Jaggi arbeitet voll, «eigentlich zu 110 Prozent», als Verkaufsleiterin und verdient nicht schlecht. Sie muss sich die Pension, Hufschmied, Tierarzt, Miete für die Reithalle und Reitausrüstung - alles zusammen macht das wohl einen runden Tausender pro Monat - nicht vom Mund absparen. Inbegriffen sind die teuren Stunden bei einem prominenten Reitlehrer: «Ich will weiterkommen und mich in höheren Programmen bewähren.» Im Vorstand des Reitvereins macht Jaggi nicht mehr mit. «Irgendwann muss ich auch mal Zeit für meinen Freund und mich haben.» Aber als Richterin bei Brevetprüfungen, wo es um die einfachsten Grundkenntnisse von Reiten und Pferdehaltung geht, ist sie weiter gern dabei.

«Vor allem im Winter, wenn es früh dunkel wird und trotz der vielen Klamotten Nässe und Kälte in dich hineinkriechen, kann es hart werden.» Warum denn Tag für Tag, Jahr für Jahr der Gang in den Stall? «Mich überrascht immer wieder, wie positiv Pferde eingestellt sind. Jeden Morgen freut sich Mondglanz und wiehert seinen Willkommensgruss, wenn ich komme.
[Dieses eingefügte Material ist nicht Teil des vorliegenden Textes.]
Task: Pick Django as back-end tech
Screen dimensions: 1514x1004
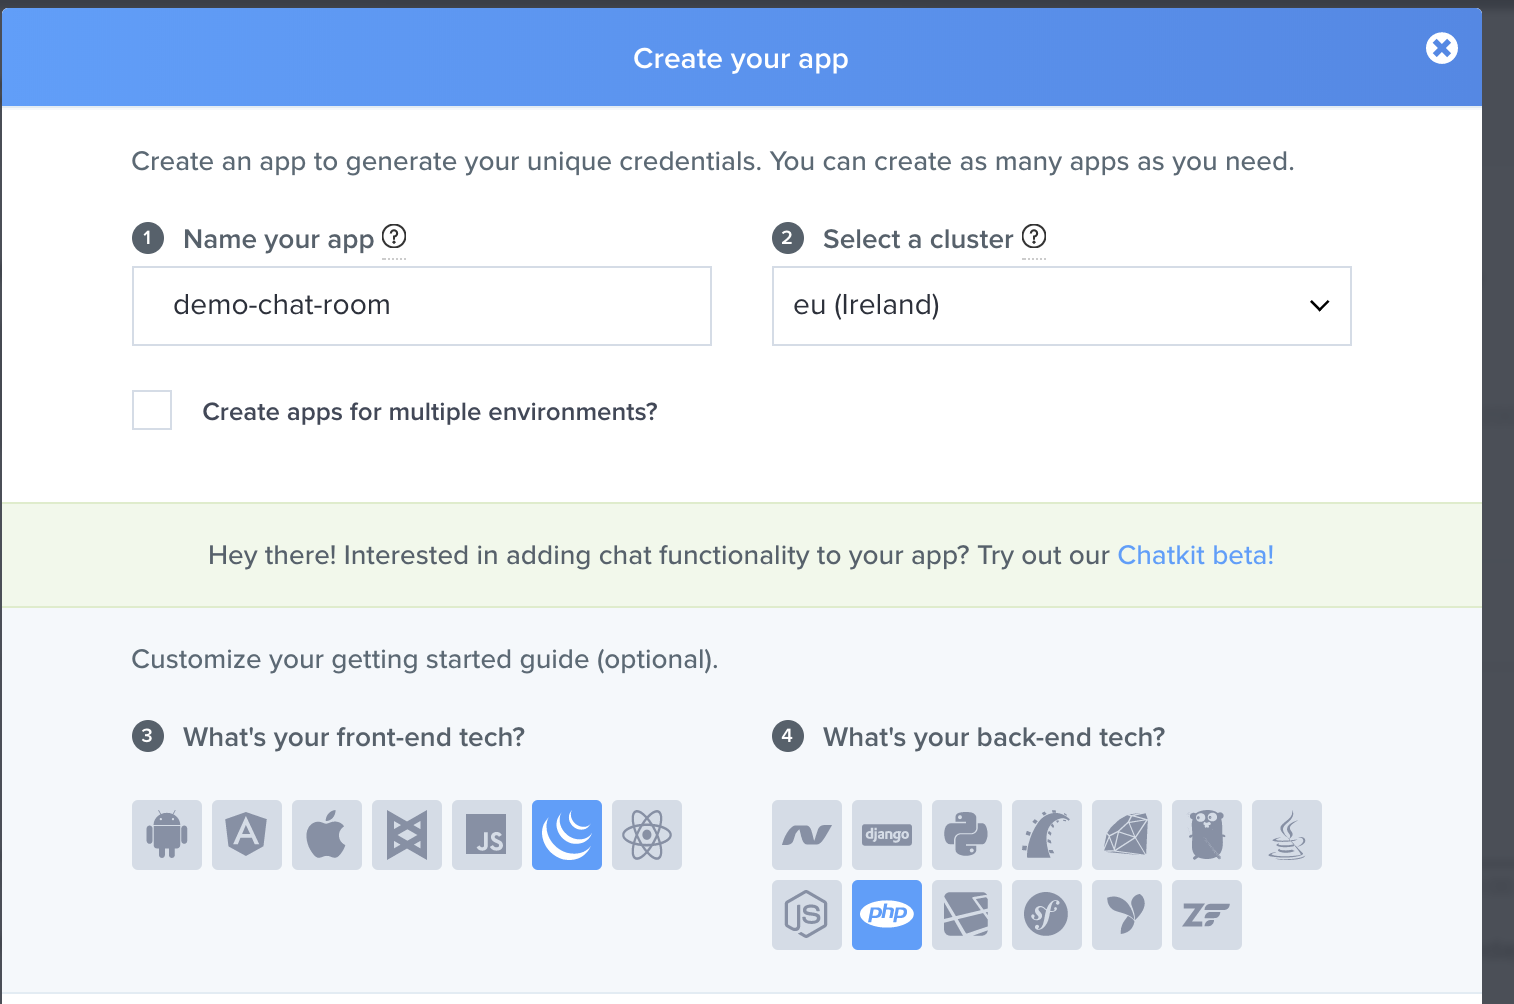Action: point(887,835)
Mich fasziniert das Lebewesen Pferd als feinfühliger Partner, der sich mir trotz seiner 600 Kilo Gewicht und Kraft immer wieder freundlich nähert. In diesen Momenten sind meine Alltagssorgen wie verflogen.»
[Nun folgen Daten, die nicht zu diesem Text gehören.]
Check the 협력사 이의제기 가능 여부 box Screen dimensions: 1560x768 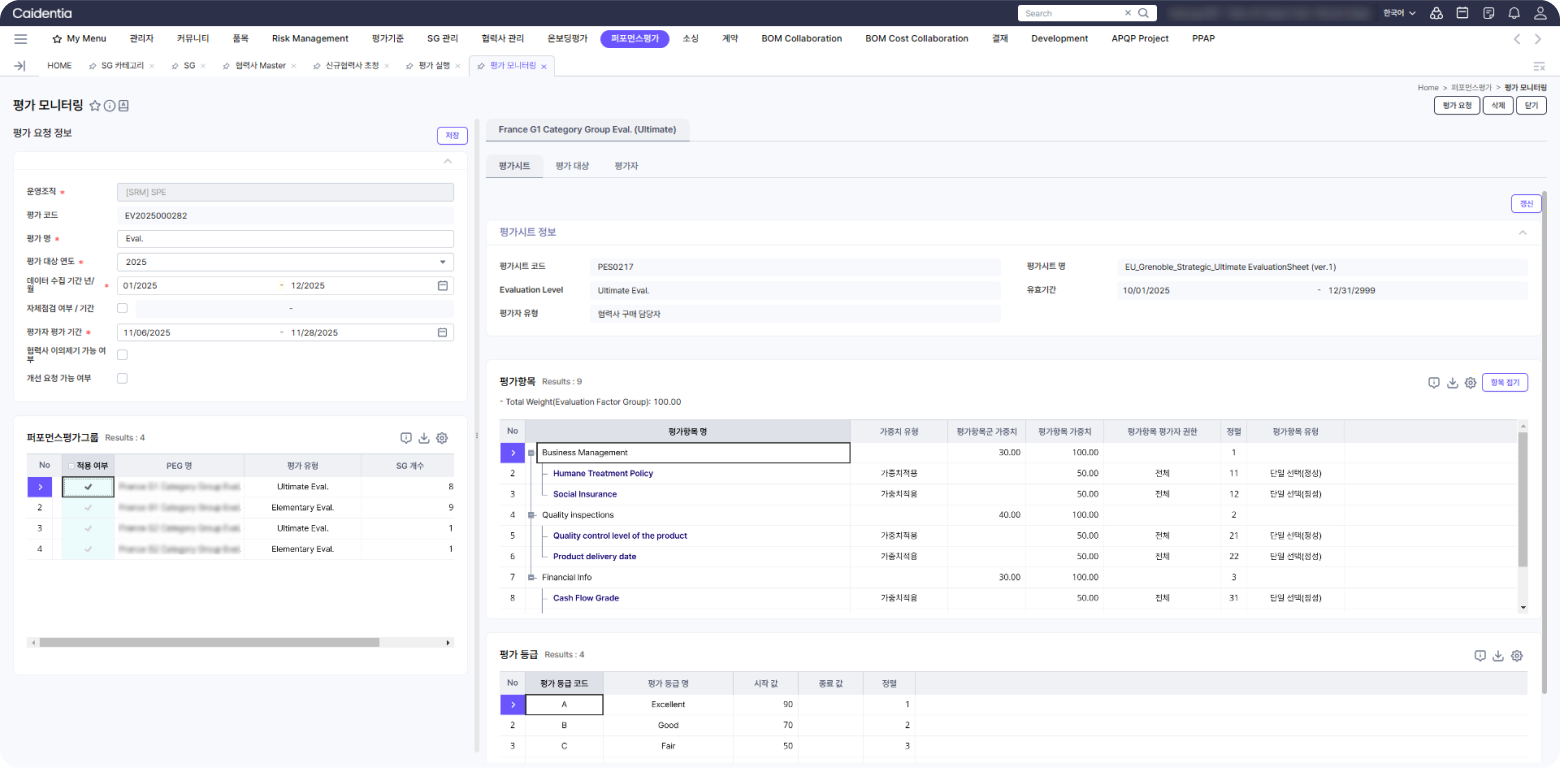click(x=122, y=355)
Rangverkündigung. Die 22 Reiterinnen und zwei Reiter - die Dressur ist eine Domäne der Frauen - sitzen entspannt an den Tischen des bescheidenen Hallenrestaurants. Die Pferde sind in den Anhängern versorgt und kauen am mitgebrachten Heu. Es dauert ein bisschen, denn der organisierende Reitverein möchte noch etwas verdienen mit Getränken und selbst gebackenem Kuchen. Die 24 kennen das. Einige von ihnen tingeln jährlich vielleicht zehnmal, eine junge Reiterin sogar etwa dreissigmal, an ähnliche Veranstaltungen durch die nahe und gelegentlich auch weitere Region. Ab Rang zehn wird heute niemand mehr persönlich aufgerufen; das ist gnädig für alle diejenigen, die nicht so gut abgeschnitten haben. Jaggi ist Zweite.


Eine Milliarde Franken

«Seit zwölf Jahren ist die Pferdezählung in der Schweiz wegen Sparmassnahmen eingestellt», sagt Arthur Schatzmann, stellvertretender Generalsekretär vom Verband für Pferdesport. «Schätzungen sprechen von bis zu 100 000 Pferden in der Schweiz.»
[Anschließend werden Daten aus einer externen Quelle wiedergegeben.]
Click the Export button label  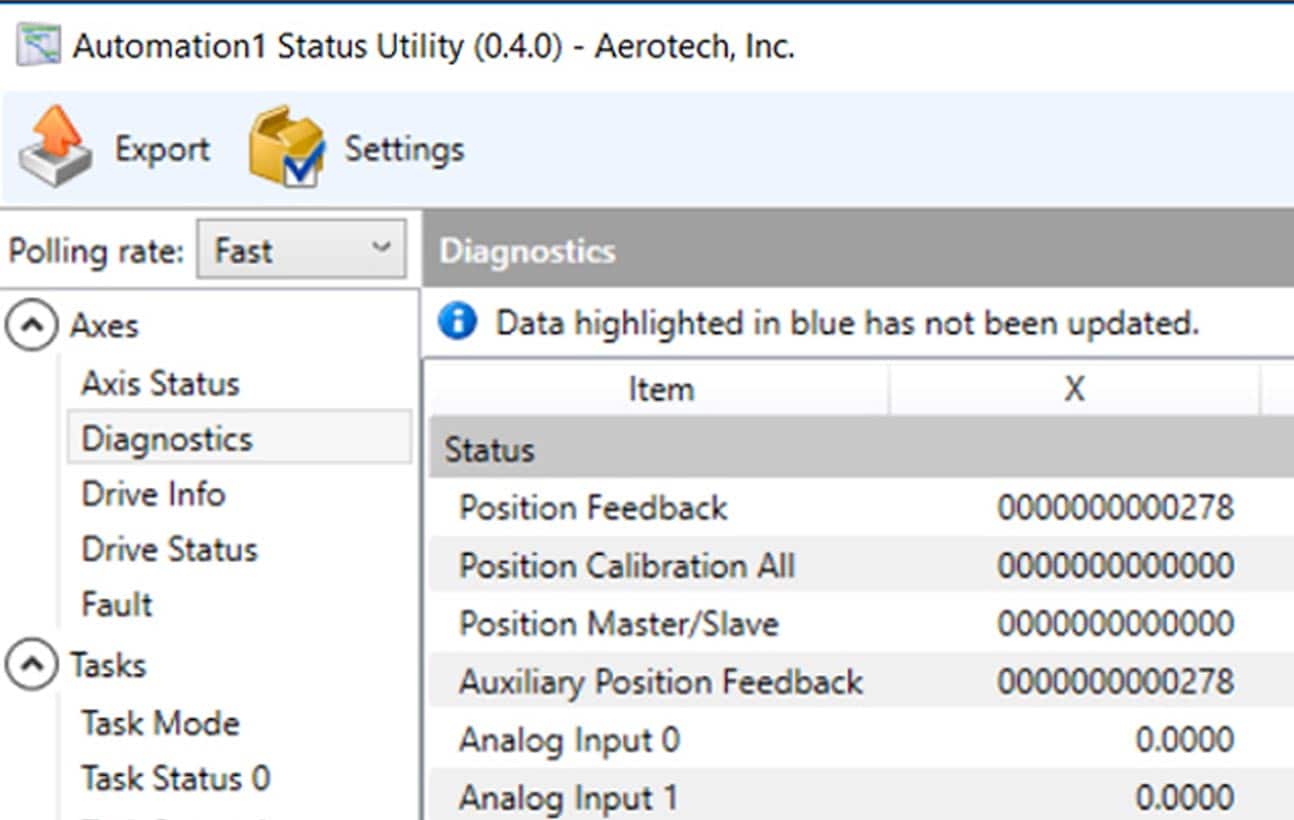[162, 149]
«Gegen eine Milliarde Franken ist der jährliche Beitrag der Rösseler an das Bruttosozialprodukt», vermutet Schatzmann. Die Schimmel, Füchse, Braunen und Rappen mit Namen wie Pearl Princess, Top Solitär, Donnerschön, Mondglanz und Midnight Lady brauchen Heu, Stroh, Getreidefutter, Gebäudebau und -unterhalt, Wasser, Strom und Mistabfuhr. Dazu kommen mindestens sechsmal jährlich der teure Hufbeschlag, Reitkleidung, Decken, Sättel, Zaumzeug, Putz- und Pflegemittel, Tierarzt, Weideeinrichtungen. Dann noch die Gehälter der ReitlehrerInnen und der PferdepflegerInnen in den Grossställen, die Gewinne der StallbesitzerInnen, die Kosten für Zugfahrzeuge und Pferdeanhänger.